* EXTRACTED MATERIAL *
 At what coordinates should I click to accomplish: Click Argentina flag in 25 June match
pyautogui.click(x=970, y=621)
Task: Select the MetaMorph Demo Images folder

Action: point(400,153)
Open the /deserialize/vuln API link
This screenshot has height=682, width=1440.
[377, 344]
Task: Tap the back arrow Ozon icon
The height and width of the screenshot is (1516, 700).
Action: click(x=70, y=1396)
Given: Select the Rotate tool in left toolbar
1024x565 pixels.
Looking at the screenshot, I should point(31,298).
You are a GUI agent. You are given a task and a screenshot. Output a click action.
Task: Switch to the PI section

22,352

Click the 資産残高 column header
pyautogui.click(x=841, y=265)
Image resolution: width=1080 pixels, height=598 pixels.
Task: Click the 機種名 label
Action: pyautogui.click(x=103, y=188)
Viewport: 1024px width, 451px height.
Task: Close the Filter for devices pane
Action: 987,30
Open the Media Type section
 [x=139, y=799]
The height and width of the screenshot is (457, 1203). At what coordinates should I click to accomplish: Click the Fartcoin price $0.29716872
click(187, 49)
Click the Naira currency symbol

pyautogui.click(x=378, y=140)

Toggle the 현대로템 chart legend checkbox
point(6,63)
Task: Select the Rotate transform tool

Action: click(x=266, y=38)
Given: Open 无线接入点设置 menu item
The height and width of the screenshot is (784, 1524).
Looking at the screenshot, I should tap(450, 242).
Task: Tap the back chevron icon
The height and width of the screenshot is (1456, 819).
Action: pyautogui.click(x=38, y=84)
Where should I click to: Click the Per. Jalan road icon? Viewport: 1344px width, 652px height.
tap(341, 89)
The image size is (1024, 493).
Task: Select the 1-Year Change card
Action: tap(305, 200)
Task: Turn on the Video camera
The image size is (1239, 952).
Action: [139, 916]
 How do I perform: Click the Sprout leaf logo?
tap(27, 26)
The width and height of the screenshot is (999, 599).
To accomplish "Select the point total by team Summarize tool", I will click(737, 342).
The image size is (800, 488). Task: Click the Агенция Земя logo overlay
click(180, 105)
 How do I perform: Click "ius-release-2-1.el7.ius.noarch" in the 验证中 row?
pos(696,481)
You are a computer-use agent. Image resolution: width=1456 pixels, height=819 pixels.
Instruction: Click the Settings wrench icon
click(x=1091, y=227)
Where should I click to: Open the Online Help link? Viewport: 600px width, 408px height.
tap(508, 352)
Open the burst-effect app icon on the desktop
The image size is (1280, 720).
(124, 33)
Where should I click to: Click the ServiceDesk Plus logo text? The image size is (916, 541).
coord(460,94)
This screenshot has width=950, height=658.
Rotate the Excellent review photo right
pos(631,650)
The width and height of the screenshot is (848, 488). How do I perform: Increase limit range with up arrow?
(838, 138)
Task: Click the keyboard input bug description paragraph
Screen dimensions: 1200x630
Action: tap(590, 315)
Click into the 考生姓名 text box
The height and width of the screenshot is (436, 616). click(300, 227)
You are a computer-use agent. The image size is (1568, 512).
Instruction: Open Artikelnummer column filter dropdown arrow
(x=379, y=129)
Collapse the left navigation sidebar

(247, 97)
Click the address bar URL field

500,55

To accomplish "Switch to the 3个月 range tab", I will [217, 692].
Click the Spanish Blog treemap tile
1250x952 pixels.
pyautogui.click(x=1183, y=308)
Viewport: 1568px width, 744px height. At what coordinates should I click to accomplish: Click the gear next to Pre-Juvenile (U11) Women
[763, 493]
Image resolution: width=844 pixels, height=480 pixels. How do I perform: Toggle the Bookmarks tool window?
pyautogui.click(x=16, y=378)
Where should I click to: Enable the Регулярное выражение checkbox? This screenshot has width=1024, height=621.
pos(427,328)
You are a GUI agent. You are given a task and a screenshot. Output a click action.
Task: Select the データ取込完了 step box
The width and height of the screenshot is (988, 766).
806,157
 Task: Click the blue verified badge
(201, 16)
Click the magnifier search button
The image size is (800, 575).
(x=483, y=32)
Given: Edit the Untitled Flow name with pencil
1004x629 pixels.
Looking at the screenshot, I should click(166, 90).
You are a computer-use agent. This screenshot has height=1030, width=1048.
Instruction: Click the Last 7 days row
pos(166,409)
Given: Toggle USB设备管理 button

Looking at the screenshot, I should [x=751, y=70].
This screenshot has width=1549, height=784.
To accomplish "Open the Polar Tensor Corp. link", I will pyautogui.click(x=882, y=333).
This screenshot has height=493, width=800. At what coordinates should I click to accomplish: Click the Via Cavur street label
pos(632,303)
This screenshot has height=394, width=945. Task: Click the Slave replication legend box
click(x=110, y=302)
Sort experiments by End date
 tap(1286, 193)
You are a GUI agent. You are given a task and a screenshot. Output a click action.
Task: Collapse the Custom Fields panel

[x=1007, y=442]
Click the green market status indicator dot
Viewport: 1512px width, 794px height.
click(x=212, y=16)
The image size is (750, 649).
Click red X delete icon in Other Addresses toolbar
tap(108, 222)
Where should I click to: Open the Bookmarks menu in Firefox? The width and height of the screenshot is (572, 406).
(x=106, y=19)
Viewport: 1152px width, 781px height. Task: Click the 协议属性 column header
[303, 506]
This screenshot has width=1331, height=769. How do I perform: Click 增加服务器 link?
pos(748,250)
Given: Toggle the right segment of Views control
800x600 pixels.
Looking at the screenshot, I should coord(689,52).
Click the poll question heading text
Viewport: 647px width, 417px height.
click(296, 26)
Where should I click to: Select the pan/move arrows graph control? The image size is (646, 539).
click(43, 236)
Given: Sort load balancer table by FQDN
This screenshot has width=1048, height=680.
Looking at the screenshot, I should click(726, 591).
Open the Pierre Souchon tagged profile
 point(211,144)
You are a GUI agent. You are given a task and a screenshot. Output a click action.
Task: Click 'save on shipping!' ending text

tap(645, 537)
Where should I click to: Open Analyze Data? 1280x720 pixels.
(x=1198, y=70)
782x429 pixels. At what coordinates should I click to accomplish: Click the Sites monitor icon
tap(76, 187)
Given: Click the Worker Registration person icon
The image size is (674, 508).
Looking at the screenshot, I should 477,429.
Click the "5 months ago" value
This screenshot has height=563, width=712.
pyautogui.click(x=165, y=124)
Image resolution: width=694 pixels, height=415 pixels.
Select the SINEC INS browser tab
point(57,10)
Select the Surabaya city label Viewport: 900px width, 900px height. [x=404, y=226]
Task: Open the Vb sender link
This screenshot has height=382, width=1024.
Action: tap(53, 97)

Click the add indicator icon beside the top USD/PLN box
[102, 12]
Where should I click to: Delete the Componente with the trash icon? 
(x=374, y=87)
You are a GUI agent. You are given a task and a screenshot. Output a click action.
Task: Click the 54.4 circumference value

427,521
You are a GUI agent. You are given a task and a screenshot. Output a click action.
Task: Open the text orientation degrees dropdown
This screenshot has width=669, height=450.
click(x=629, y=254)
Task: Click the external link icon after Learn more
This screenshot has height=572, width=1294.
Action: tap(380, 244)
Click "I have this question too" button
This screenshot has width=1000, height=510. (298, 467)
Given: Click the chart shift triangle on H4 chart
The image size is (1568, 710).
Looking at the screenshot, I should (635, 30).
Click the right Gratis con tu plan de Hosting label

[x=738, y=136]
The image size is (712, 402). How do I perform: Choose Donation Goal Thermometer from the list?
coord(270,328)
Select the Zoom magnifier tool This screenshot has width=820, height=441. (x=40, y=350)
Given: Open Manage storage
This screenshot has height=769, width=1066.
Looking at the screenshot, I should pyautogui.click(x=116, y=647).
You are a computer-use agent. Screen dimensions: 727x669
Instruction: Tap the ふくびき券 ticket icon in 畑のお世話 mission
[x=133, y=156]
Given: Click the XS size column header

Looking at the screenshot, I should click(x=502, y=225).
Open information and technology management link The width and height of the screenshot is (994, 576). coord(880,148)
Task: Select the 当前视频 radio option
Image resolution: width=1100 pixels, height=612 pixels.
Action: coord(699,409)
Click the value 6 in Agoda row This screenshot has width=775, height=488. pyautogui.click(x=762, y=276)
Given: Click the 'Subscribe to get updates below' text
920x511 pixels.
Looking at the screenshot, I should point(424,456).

* EXERCISE *
In the entries above, find each line with the string "back" and copy it.

* TASK RESPONSE *
Task: Tap the back arrow Ozon icon
Task: Tap the back chevron icon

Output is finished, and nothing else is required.